▶ _Exercise description_: Reproduce, character for character, the stretch of entries from the line that contains "Sur (351, 2508)" through the last entry.

▶ _Data section_:
• • •
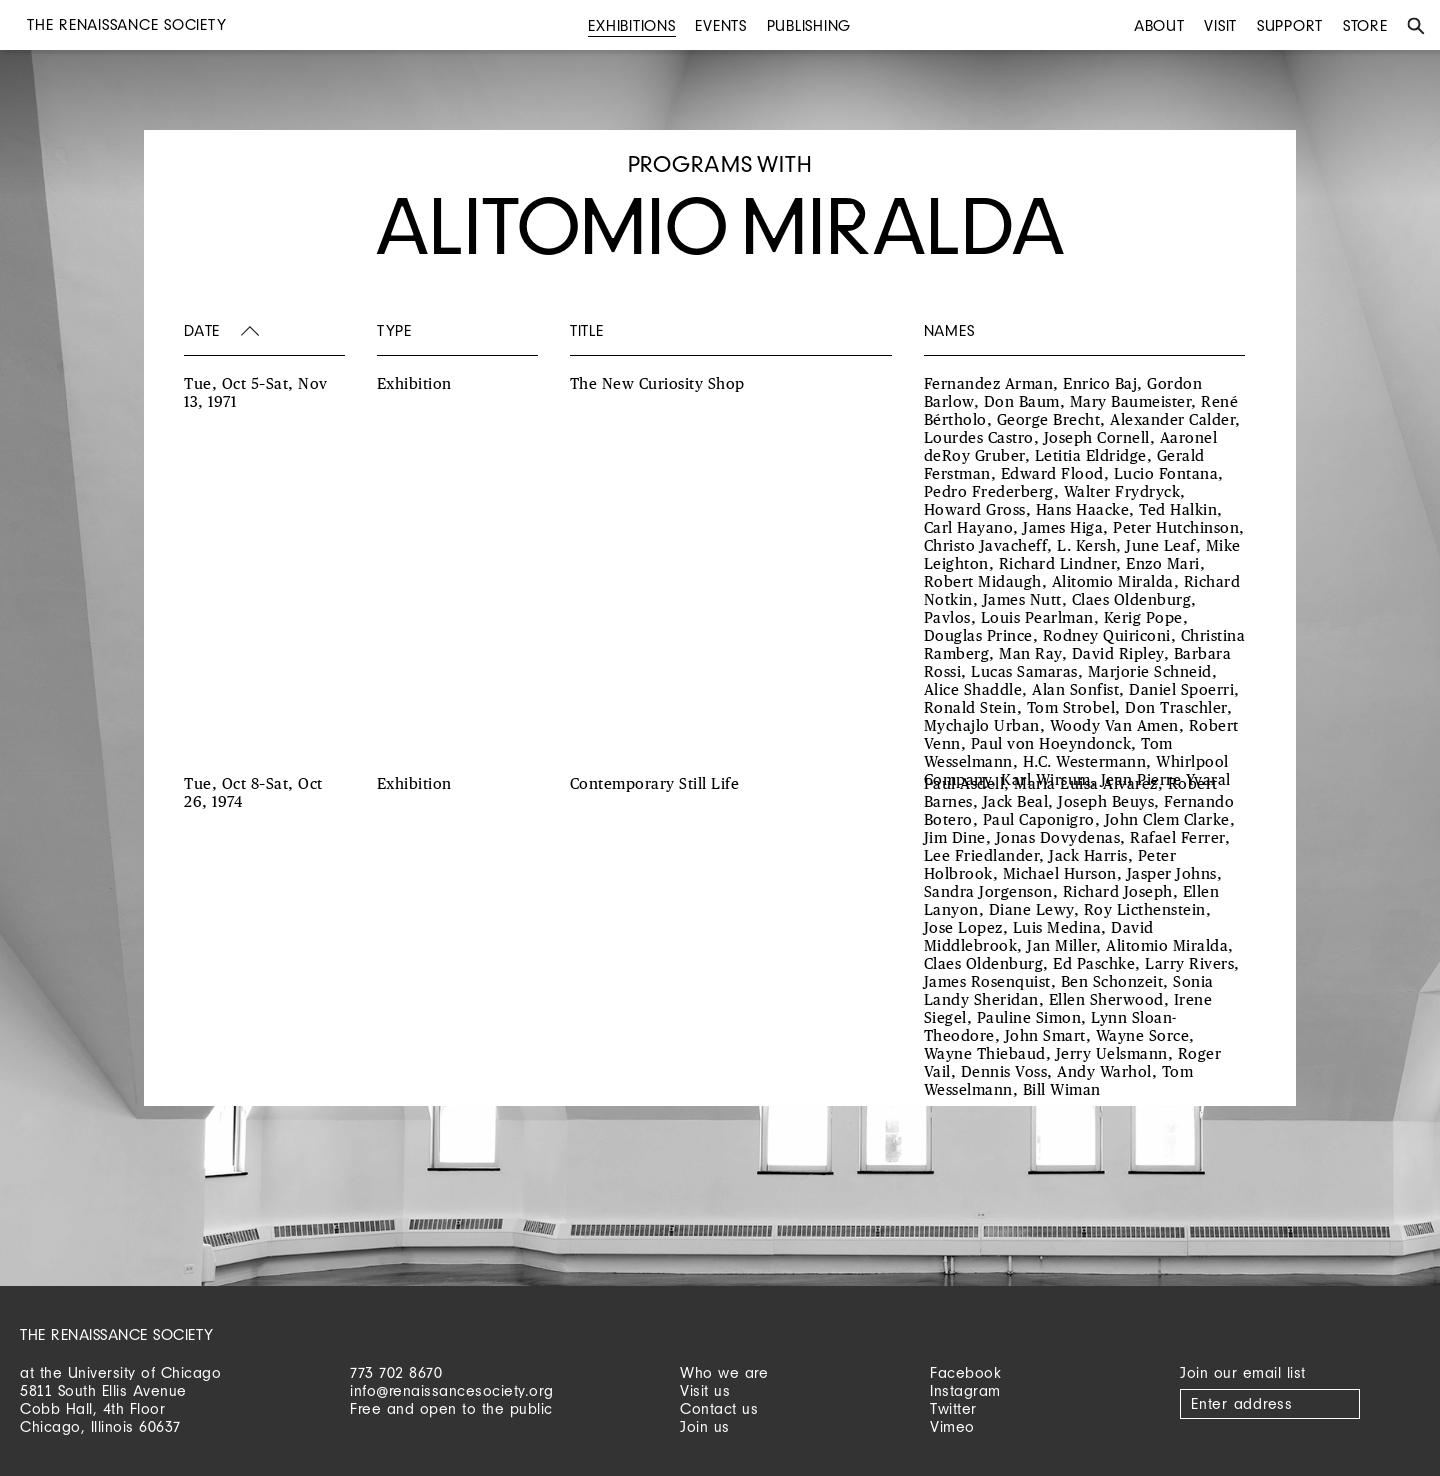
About (1159, 25)
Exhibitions (631, 25)
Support (1290, 25)
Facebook (965, 1372)
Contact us (719, 1408)
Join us (705, 1426)
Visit (1220, 25)
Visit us (705, 1390)
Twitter (953, 1408)
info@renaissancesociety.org (452, 1390)
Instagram (965, 1390)
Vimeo (952, 1426)
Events (721, 25)
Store (1365, 25)
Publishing (809, 25)
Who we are (724, 1372)
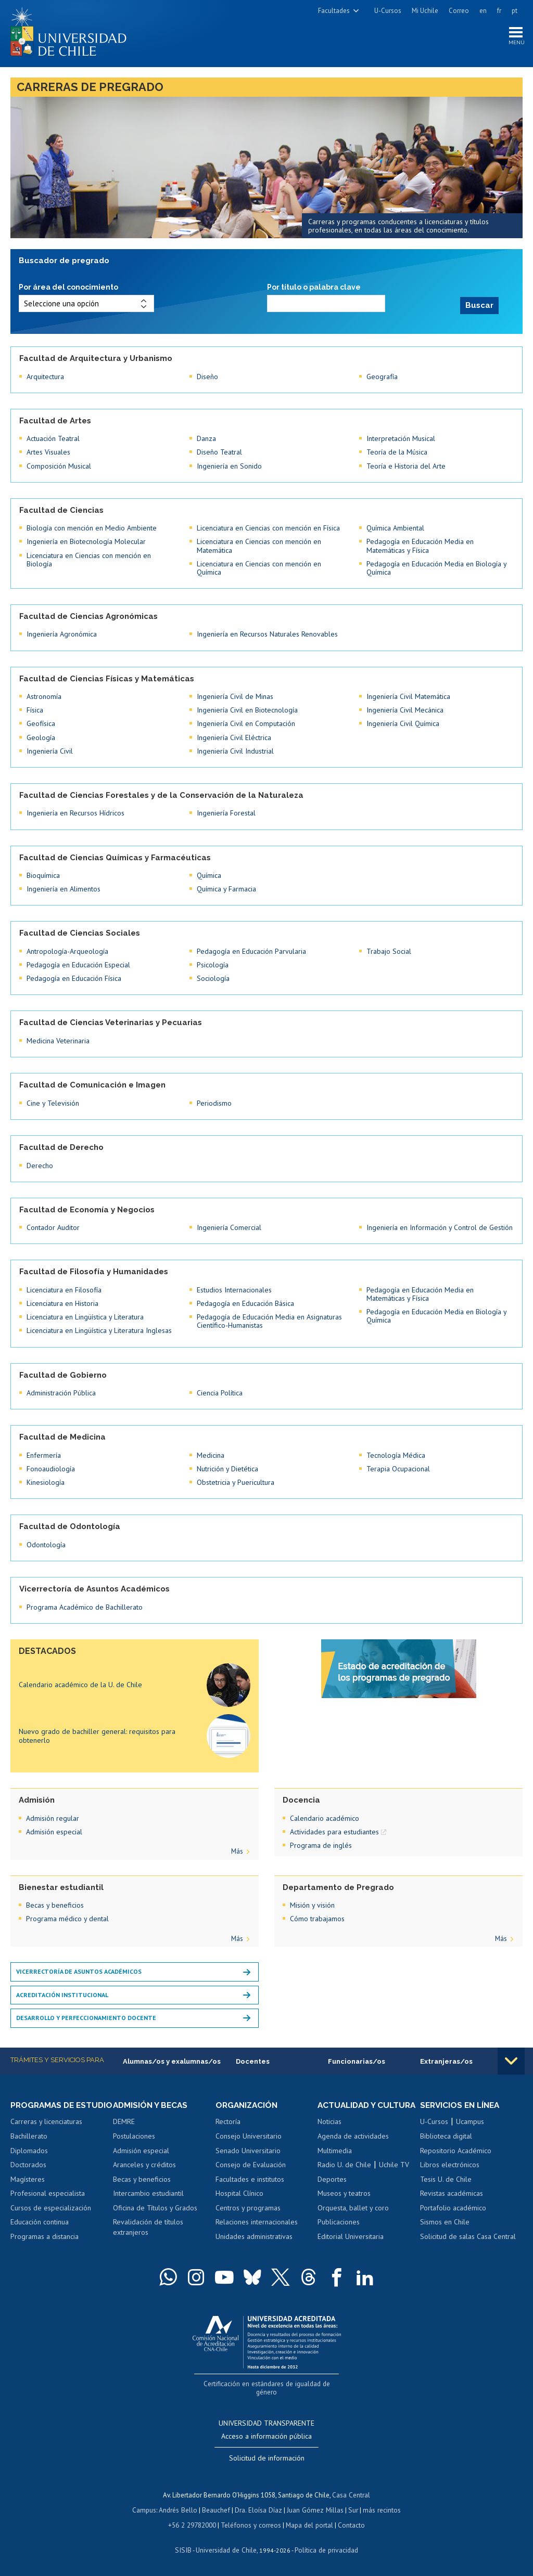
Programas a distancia (44, 2245)
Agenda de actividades (353, 2145)
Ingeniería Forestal (226, 812)
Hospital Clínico (239, 2193)
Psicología (213, 964)
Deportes (332, 2188)
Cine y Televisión (53, 1102)
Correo (459, 10)
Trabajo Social (388, 950)
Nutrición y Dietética (227, 1468)
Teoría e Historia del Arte (406, 465)
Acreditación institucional (62, 1994)
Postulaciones (134, 2136)
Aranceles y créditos (144, 2164)
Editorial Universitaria (351, 2245)
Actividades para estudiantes (334, 1831)
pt (514, 10)
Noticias (329, 2131)
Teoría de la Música (396, 451)
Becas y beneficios (55, 1904)
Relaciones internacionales (256, 2222)
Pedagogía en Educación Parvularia (251, 950)
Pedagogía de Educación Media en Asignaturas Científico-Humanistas (269, 1320)
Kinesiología (46, 1481)
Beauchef (218, 2508)
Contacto (349, 2523)
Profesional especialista (47, 2202)
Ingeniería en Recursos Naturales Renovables (267, 633)
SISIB (184, 2547)
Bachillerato (28, 2145)
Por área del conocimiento (68, 288)
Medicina (210, 1454)
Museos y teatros (344, 2202)
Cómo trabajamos (317, 1918)
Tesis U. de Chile (446, 2178)
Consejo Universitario (248, 2136)
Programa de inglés (321, 1844)
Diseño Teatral (219, 451)
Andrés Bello (180, 2508)
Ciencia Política (220, 1392)
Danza (206, 438)
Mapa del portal (308, 2523)
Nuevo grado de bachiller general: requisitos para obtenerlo (97, 1735)
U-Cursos (387, 10)
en (483, 10)
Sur (351, 2508)
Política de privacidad (325, 2547)
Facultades (334, 10)
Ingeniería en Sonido (229, 465)
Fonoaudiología (51, 1468)
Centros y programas (248, 2207)
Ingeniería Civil (50, 750)
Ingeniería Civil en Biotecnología (247, 709)
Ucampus (470, 2121)
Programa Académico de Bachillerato (85, 1606)
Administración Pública (61, 1392)
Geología (41, 737)
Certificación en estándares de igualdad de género (268, 2392)
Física (35, 709)
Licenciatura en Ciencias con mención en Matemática (259, 545)
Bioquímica (43, 874)
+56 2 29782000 (193, 2523)
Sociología (213, 977)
• • •
▶ _Expected answer_:
Sur (351, 2508)
Política de privacidad (325, 2547)
Facultades (334, 10)
Ingeniería en Sonido (229, 465)
Fonoaudiología (51, 1468)
Centros y programas (248, 2207)
Ingeniería Civil (50, 750)
Ingeniería Civil en Biotecnología (247, 709)
Ucampus (470, 2121)
Programa Académico de Bachillerato (85, 1606)
Administración Pública (61, 1392)
Geología (41, 737)
Certificación en estándares de igualdad de género (268, 2392)
Física (35, 709)
Licenciatura en Ciencias con mención en Matemática (259, 545)
Bioquímica (43, 874)
+56 2 29782000 (193, 2523)
Sociología (213, 977)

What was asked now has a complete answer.